I've often been called "_____ for a woman", typically belligerent, loud, or fun. On the other hand, I have never heard the same said about men. Men are given more freedom to express themselves in their behaviours, and thus have more ability to express their personalities while remaining unmarked. They are not "that" kind of man; they are simply who they are. A problem of this is also that women are often minorities in fields of power. When that happens, we become representatives of our gender as a whole, which does not serve to make us an unmarked hegemony, but rather make every woman to be who you now are. If you fail, you fail for every woman in the eyes of those around you. If you succeed, you succeed for yourself. This also puts more pressure on women to perform, which leads to more markers, like "driven" and "career oriented", which can be seen as "too aggressive", something relatively unmarked when applied to a man.

Now, some may say that women have it worse in countries like Iran and Saudi Arabia, so why do women in countries like France and Canada complain? Comments like those are problematic, mainly because they distract from the existence of this oppression, the being othered that occurs at every level of society. Oppression that is more blatant in one area does not negate oppression to a lesser degree elsewhere; it is not a zero-sum game that can be won -- rather, when anyone is oppressed, everyone loses. Many who do not see this otherness, or distract from it by pointing to history or across the globe, and insist that women truly are equal . . . are men. This is not an opinion, but simply a fact. The reason many men do not see this largely silent oppression is because men are the ones who benefit from the patriarchal structures that make this othering of women possible, treating us as inferior in subtle ways, eroding our confidence in ourselves and our ability to succeed. When confronted with the fact that your privilege comes at the expense of others, or even that you have privilege at all, can be hard to accept. Society largely reinforces the idea that men are strong and capable; taking that to heart only to have it revealed that they might not have gotten to where they are on their own can be disheartening, something they might want to reject.
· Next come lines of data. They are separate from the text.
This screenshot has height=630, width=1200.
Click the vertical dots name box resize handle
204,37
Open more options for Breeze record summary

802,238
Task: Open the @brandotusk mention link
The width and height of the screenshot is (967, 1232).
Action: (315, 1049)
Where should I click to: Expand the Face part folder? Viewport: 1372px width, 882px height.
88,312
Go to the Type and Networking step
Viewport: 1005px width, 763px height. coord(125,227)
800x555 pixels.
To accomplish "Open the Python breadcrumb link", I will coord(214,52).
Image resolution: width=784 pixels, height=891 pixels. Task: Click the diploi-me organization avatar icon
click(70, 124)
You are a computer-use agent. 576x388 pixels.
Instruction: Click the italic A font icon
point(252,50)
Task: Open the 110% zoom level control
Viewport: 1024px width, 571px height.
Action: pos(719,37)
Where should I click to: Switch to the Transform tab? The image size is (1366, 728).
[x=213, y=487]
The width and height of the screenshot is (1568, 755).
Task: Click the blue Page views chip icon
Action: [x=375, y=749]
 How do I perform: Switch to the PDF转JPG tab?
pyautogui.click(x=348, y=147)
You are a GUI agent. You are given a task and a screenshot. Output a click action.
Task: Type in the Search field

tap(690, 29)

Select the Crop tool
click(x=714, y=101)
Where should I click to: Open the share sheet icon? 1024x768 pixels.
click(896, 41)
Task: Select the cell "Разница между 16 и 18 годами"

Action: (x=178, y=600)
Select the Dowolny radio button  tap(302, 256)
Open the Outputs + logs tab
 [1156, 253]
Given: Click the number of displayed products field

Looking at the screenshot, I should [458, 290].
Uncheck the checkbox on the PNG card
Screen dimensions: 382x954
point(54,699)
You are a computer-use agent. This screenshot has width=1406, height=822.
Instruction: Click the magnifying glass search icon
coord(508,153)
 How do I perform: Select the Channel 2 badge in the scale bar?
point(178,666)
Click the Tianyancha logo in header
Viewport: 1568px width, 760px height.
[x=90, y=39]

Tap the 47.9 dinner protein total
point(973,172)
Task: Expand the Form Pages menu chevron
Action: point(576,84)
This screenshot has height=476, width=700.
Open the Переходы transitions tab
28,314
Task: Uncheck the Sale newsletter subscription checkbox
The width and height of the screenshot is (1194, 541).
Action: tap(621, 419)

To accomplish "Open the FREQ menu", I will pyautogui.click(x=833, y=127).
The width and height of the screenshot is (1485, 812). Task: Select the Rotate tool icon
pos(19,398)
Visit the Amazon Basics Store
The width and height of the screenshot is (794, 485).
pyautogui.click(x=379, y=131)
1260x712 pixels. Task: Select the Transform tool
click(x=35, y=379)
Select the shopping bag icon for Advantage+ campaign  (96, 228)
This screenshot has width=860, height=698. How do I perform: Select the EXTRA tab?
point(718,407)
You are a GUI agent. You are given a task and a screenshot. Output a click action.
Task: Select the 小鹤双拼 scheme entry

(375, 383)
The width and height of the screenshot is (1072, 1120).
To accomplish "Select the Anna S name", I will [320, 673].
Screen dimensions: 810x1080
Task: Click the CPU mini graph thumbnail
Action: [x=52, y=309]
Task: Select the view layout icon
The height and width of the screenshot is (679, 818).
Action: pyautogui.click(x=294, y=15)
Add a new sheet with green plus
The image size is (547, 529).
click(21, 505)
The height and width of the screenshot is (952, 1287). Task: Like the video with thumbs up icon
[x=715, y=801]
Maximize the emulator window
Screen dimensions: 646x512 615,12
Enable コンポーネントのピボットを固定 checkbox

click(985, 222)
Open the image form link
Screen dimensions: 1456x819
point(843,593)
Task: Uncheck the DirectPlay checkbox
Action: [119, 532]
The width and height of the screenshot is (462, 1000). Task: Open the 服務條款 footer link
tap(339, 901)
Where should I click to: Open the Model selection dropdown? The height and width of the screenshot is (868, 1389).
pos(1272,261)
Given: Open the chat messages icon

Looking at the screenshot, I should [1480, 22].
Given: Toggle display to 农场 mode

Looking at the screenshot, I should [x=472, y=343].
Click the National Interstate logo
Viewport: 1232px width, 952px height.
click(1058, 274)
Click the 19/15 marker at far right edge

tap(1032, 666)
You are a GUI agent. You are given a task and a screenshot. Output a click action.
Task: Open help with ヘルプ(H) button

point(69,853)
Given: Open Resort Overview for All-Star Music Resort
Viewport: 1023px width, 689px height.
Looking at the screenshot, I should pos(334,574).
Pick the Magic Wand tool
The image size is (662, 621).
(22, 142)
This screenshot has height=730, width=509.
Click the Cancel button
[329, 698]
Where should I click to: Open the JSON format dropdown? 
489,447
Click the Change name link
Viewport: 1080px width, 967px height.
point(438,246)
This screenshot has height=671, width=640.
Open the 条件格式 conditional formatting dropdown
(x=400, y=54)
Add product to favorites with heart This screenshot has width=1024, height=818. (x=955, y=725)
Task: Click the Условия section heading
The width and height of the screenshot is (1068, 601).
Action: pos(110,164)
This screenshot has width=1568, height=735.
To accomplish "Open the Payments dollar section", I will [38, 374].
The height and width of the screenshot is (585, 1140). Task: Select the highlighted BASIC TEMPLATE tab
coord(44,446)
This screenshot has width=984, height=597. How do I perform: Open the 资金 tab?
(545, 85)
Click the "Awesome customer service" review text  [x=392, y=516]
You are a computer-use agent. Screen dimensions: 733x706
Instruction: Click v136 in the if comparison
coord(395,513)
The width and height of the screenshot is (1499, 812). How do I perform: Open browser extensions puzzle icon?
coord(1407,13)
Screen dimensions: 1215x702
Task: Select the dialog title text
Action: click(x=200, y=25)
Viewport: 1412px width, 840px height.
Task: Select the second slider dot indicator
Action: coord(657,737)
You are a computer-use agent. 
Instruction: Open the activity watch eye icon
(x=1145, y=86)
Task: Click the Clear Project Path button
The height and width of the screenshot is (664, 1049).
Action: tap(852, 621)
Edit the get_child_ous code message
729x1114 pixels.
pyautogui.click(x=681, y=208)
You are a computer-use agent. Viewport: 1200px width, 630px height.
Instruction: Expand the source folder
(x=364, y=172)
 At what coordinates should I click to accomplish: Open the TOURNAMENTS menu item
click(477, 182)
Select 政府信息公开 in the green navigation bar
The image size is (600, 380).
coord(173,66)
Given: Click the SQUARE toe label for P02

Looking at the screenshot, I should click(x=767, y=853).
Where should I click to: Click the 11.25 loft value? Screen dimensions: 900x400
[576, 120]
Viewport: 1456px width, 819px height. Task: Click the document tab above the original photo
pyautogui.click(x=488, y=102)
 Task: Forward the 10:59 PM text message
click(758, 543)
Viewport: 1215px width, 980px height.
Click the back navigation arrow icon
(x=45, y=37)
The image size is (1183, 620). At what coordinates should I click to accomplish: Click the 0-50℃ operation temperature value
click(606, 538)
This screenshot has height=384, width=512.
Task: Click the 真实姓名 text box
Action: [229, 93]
This marking of women conveys itself into even places where one would think these physical traits and external features wouldn't matter, like the internet. The very language we use, aside from marking marital status, reinforces the idea of a woman being lesser or extra to the baseline that is manhood. Markers like ess and ette make a word feminine, and therefore lesser. An actor is someone serious about their role and dedicated to their craft. An actress is a ditsy starlet who obsesses over her looks. Serious professions, like doctors or lawyers, do not use these markers to denote women, because the professions are serious, and therefore have no place for the lesser denotation of womanhood. A doctorette or a lawyeress has no place safeguarding your health or ensuring the law is maintained.

When we make women the other and mark the other as inferior, while men can choose to remain unmarked, we do no favours to either gender. Why is masculinity fine, but femininity something to be afraid of? Why are serious, more masculine (though not too masculine) women considered serious, while a bright, cheery woman in a dress considered less so? It baffles me, and is something society as a whole should consider every time they make assumptions based on external factors. What is driving this train of thought? Why do I consider this person this way? Should I penalise someone because of how they appear to me, or realise my own internal biases and experiences have shaped what I consider good or appropriate?

Asking these questions won't solve the problem, but it might just help each of us make things a little bit better.